Alpha Values

Learned \(\alpha\) vs. Similarity

Alpha plots

The scatter plot above compares the optimized merge weights \(\alpha\) learned via gradient descent with the original similarity scores \(S_{lm}\) used in the MKA heuristic. While the MKA method assumes a direct relationship \(\alpha = S_{lm}\), our results show that the true optimal \(\alpha\) values learned from data are noticeably more variable, ranging from approximately \(0.50\) to \(0.71\), rather than clustering tightly around the heuristic value of approximately \(0.62\).

The moderate Pearson correlation of \(0.560\) indicates that similarity does influence the optimal merge weight; layers that appear more similar generally prefer a higher \(\alpha\). However, the relationship is far from linear or deterministic. Many learned \(\alpha\) values deviate substantially from what the heuristic would predict, which suggests that factors beyond the similarity score also shape the optimal fusion ratio.

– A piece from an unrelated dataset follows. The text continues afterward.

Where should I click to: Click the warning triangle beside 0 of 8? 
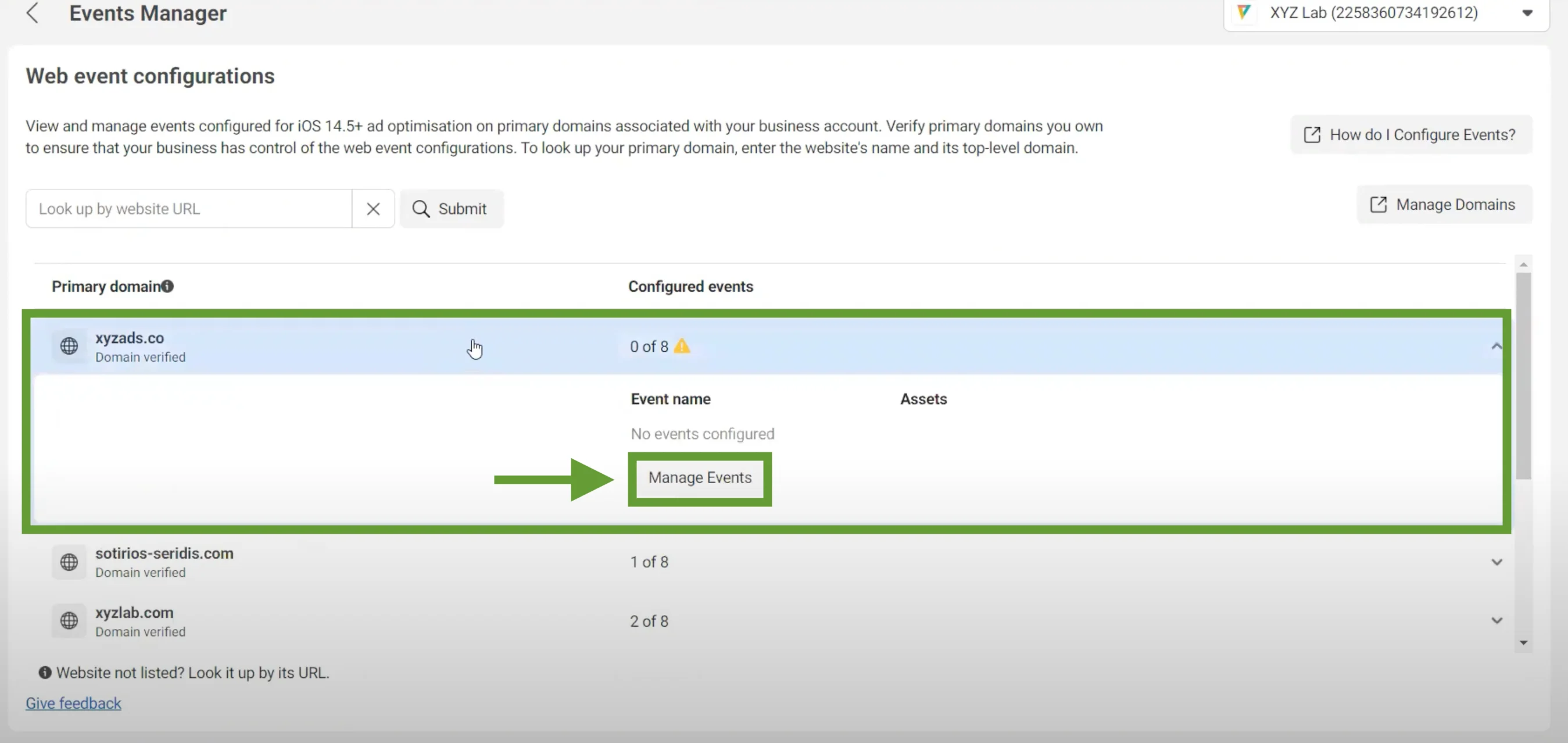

This supports a key conclusion of Experiment 1. Although the MKA heuristic performs surprisingly well in terms of final accuracy, it is an oversimplification of the underlying relationship that drives optimal layer fusion. The merge weight depends not only on similarity but also on nuanced interactions between the specific layers being merged, task specific activation patterns, and the local loss landscape. As a result, \(\alpha\) cannot be reliably predicted from similarity alone, even though similarity remains directionally meaningful.

In short, similarity is a useful but incomplete predictor of \(\alpha\). Learned \(\alpha\) values capture additional structure that the heuristic cannot. This explains why optimized \(\alpha\) values differ substantially despite producing similar final accuracy.

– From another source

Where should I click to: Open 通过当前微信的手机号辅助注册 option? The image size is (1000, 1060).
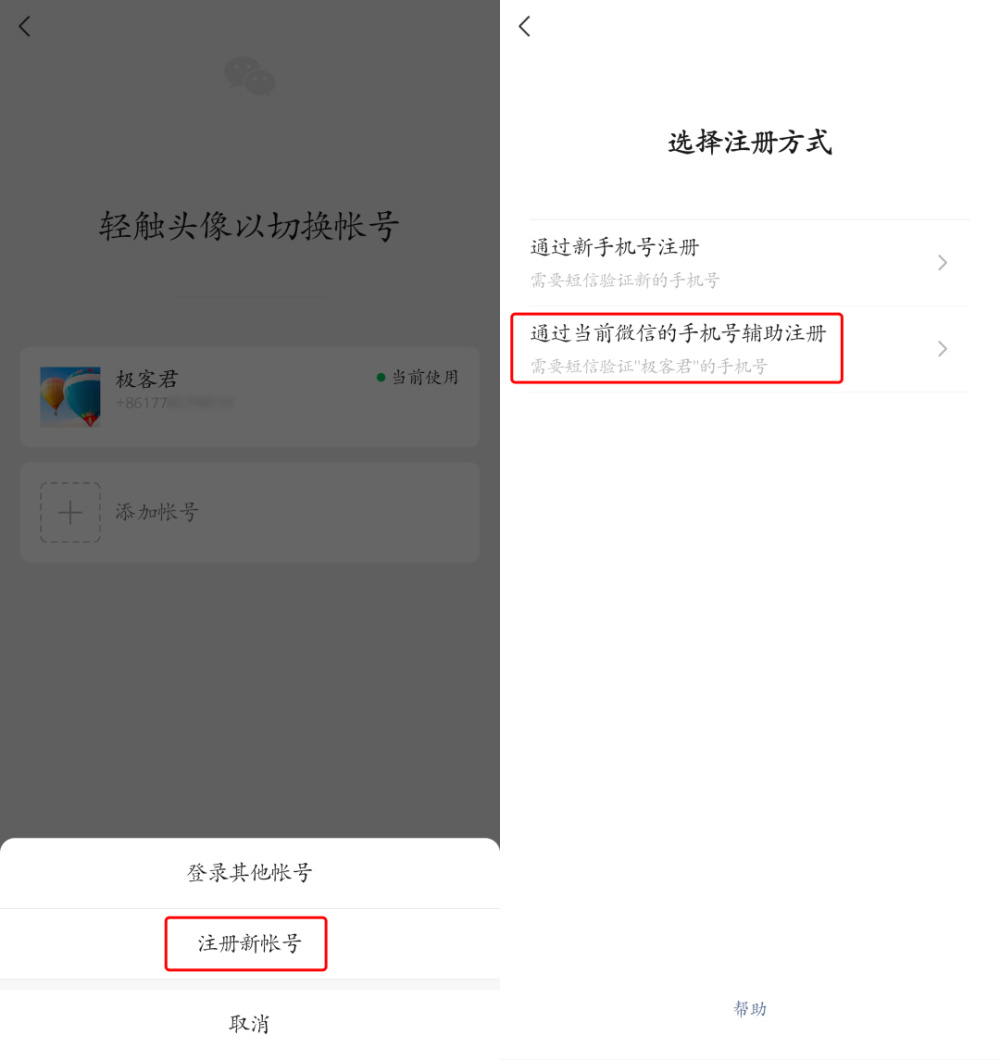point(750,349)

These findings highlight an important insight for future layer merging research. To fully exploit merge weight optimization, we need a richer model of \(\alpha\), one that goes beyond similarity and accounts for deeper functional and task dependent properties of the layers.

Average MMLU accuracy for different \(\alpha\) optimization strategies

The table below reports average MMLU accuracy after merging 13 layers using different strategies for choosing the merge weight \(\alpha\).

Model / Method	Average MMLU Accuracy
Base (Heuristic)	0.64710
Bayesian Optimization	0.64888
Gradient Descent	0.64753